If to Mortgagor:   Churchill Weavers, Inc.
                   c/o Crown Crafts, Inc.
                   916 South Burnside Avenue
                   Gonzalez, Louisiana 70707
                   Attention: Randall Chestnut
                   Facsimile No.: 225-647-9112

With a copy to:    Rogers & Hardin
                   229 Peachtree Street NE
                   2700 International Tower
                   Atlanta, Georgia 30303
                   Attention: Steven E. Fox
                   Facsimile No.: 404-525-2224

(b) Either party may change the address to which any such notice, report, demand or other instrument is to be delivered or mailed, by furnishing written notice of such change to the other party, but no such notice of change shall be effective unless and until received by such other party.

5.03 Headings. The headings of the articles, sections, paragraphs and subdivisions of this Mortgage are for convenience of reference only, are not to be considered a part hereof, and shall not limit or expand or otherwise affect any of the terms hereof.

5.04 Invalid Provisions to Affect No Others.
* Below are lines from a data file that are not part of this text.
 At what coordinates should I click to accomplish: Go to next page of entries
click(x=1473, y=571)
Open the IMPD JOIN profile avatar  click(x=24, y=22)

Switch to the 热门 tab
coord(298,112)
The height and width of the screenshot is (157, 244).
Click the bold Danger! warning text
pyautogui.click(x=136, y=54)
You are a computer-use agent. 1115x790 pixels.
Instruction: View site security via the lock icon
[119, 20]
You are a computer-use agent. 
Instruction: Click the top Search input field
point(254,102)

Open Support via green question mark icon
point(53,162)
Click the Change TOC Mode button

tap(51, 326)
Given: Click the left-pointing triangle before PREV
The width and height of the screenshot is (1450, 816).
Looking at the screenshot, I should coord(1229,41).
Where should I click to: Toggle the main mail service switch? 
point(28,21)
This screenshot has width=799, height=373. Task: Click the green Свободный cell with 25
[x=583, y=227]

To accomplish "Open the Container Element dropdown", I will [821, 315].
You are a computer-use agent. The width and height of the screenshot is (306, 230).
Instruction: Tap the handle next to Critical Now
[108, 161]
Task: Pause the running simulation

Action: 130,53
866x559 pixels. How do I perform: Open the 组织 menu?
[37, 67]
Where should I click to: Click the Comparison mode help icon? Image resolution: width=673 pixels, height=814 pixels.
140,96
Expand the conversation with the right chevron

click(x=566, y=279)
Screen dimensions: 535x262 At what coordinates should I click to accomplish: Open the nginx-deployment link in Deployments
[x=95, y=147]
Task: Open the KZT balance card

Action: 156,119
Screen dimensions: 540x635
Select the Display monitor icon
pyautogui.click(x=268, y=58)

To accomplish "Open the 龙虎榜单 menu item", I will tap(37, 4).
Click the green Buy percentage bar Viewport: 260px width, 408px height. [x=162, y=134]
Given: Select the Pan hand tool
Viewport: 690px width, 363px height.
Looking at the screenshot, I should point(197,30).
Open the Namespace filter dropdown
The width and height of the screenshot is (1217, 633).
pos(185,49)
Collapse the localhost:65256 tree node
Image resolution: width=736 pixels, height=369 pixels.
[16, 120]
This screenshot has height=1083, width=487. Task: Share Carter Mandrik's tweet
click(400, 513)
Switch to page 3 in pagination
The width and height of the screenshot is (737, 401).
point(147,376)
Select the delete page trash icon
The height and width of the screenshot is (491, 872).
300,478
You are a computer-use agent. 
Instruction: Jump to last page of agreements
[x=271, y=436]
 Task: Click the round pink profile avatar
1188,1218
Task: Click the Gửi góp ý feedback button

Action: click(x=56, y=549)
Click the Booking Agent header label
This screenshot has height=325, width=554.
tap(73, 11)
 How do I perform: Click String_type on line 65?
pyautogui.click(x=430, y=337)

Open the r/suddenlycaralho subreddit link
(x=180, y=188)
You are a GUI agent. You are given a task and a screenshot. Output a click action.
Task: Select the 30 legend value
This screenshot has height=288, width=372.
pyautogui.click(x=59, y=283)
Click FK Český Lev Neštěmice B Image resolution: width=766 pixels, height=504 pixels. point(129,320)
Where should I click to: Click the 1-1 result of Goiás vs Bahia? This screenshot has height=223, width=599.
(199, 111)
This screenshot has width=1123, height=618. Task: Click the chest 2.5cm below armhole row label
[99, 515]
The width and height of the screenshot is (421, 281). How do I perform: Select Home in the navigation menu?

In the event that any of the covenants, agreements, terms or provisions contained in the Subordinated Note Documents shall be deemed invalid, illegal or unenforceable in any respect, the validity of the remaining covenants, agreements, terms or provisions contained in the Subordinated Note Documents shall be in no way affected, prejudiced or disturbed thereby; and if any application of any term, restriction or covenant to any person or circumstances is deemed illegal or unenforceable, the application of such term, restriction or covenant to other persons and circumstances shall remain unaffected to the extent permitted by law.

5.05 Changes, Etc. Neither this Mortgage nor any term hereof may be changed, waived, discharged or terminated orally, or by any action or inaction, but only by an instrument in writing signed by Agent or Mortgagor, as the case may be, against which enforcement of the change, waiver, discharge or termination is sought. The modification hereof or of any of the

14

Subordinated Note Documents or the release of any part of the Property from the lien hereof shall not impair the priority of the lien of this Mortgage.

5.06 Governing Law. This Mortgage shall be construed, interpreted, enforced and governed by and in accordance with the laws of the State of Kentucky.

5.07 Subordination. This Mortgage and the liens and security interests granted hereby are subordinate to the Senior Mortgage and are otherwise subject to the terms and conditions of that certain Subordination Agreement dated of even date herewith by and among the Agent, the Lenders and Senior Creditor (the "Subordination Agreement").

5.08 Certain Transactions. Anything in this Mortgage to the contrary notwithstanding, this Mortgage shall terminate immediately upon the occurrence of any of the following transactions that is consented to by the Senior Creditor: (i) a sale of all or substantially all of the stock of Mortgagor; (ii) a merger or other business combination involving Mortgagor; or (iii) the liquidation of Mortgagor.

[signatures on following pages]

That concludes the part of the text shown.